Can you lay out every row below as a Markdown table with two columns, n for the row number and Line for the text, leaving out blank lines?
## Begin
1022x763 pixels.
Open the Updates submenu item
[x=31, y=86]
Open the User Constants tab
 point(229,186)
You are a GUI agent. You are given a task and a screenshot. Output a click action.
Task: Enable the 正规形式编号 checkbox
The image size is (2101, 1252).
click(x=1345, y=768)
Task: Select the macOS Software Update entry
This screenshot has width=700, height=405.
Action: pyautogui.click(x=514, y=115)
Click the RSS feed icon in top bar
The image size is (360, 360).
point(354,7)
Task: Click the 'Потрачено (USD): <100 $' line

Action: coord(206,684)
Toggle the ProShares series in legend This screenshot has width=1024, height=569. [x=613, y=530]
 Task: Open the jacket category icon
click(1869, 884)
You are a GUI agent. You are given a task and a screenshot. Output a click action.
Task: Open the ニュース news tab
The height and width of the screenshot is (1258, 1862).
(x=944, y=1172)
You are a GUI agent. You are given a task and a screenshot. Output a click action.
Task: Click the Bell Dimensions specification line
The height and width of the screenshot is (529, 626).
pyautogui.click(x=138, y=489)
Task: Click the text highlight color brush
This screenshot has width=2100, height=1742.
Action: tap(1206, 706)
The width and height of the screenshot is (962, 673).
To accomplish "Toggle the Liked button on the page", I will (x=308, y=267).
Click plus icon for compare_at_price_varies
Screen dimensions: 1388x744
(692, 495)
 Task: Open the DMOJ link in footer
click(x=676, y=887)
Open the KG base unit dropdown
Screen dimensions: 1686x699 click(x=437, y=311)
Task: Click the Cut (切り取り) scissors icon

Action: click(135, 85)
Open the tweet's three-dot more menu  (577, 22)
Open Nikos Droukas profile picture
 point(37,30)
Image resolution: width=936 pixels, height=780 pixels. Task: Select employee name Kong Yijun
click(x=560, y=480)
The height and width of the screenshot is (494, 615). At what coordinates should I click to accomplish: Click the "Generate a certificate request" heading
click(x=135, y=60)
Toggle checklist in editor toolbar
## End
- OUTPUT BELOW:
| n | Line |
|---|---|
| 1 | 1022x763 pixels. |
| 2 | Open the Updates submenu item |
| 3 | [x=31, y=86] |
| 4 | Open the User Constants tab |
| 5 |  point(229,186) |
| 6 | You are a GUI agent. You are given a task and a screenshot. Output a click action. |
| 7 | Task: Enable the 正规形式编号 checkbox |
| 8 | The image size is (2101, 1252). |
| 9 | click(x=1345, y=768) |
| 10 | Task: Select the macOS Software Update entry |
| 11 | This screenshot has width=700, height=405. |
| 12 | Action: pyautogui.click(x=514, y=115) |
| 13 | Click the RSS feed icon in top bar |
| 14 | The image size is (360, 360). |
| 15 | point(354,7) |
| 16 | Task: Click the 'Потрачено (USD): <100 $' line |
| 17 | Action: coord(206,684) |
| 18 | Toggle the ProShares series in legend This screenshot has width=1024, height=569. [x=613, y=530] |
| 19 |  Task: Open the jacket category icon |
| 20 | click(1869, 884) |
| 21 | You are a GUI agent. You are given a task and a screenshot. Output a click action. |
| 22 | Task: Open the ニュース news tab |
| 23 | The height and width of the screenshot is (1258, 1862). |
| 24 | (x=944, y=1172) |
| 25 | You are a GUI agent. You are given a task and a screenshot. Output a click action. |
| 26 | Task: Click the Bell Dimensions specification line |
| 27 | The height and width of the screenshot is (529, 626). |
| 28 | pyautogui.click(x=138, y=489) |
| 29 | Task: Click the text highlight color brush |
| 30 | This screenshot has width=2100, height=1742. |
| 31 | Action: tap(1206, 706) |
| 32 | The width and height of the screenshot is (962, 673). |
| 33 | To accomplish "Toggle the Liked button on the page", I will (x=308, y=267). |
| 34 | Click plus icon for compare_at_price_varies |
| 35 | Screen dimensions: 1388x744 |
| 36 | (692, 495) |
| 37 |  Task: Open the DMOJ link in footer |
| 38 | click(x=676, y=887) |
| 39 | Open the KG base unit dropdown |
| 40 | Screen dimensions: 1686x699 click(x=437, y=311) |
| 41 | Task: Click the Cut (切り取り) scissors icon |
| 42 | Action: click(135, 85) |
| 43 | Open the tweet's three-dot more menu  (577, 22) |
| 44 | Open Nikos Droukas profile picture |
| 45 |  point(37,30) |
| 46 | Image resolution: width=936 pixels, height=780 pixels. Task: Select employee name Kong Yijun |
| 47 | click(x=560, y=480) |
| 48 | The height and width of the screenshot is (494, 615). At what coordinates should I click to accomplish: Click the "Generate a certificate request" heading |
| 49 | click(x=135, y=60) |
| 50 | Toggle checklist in editor toolbar |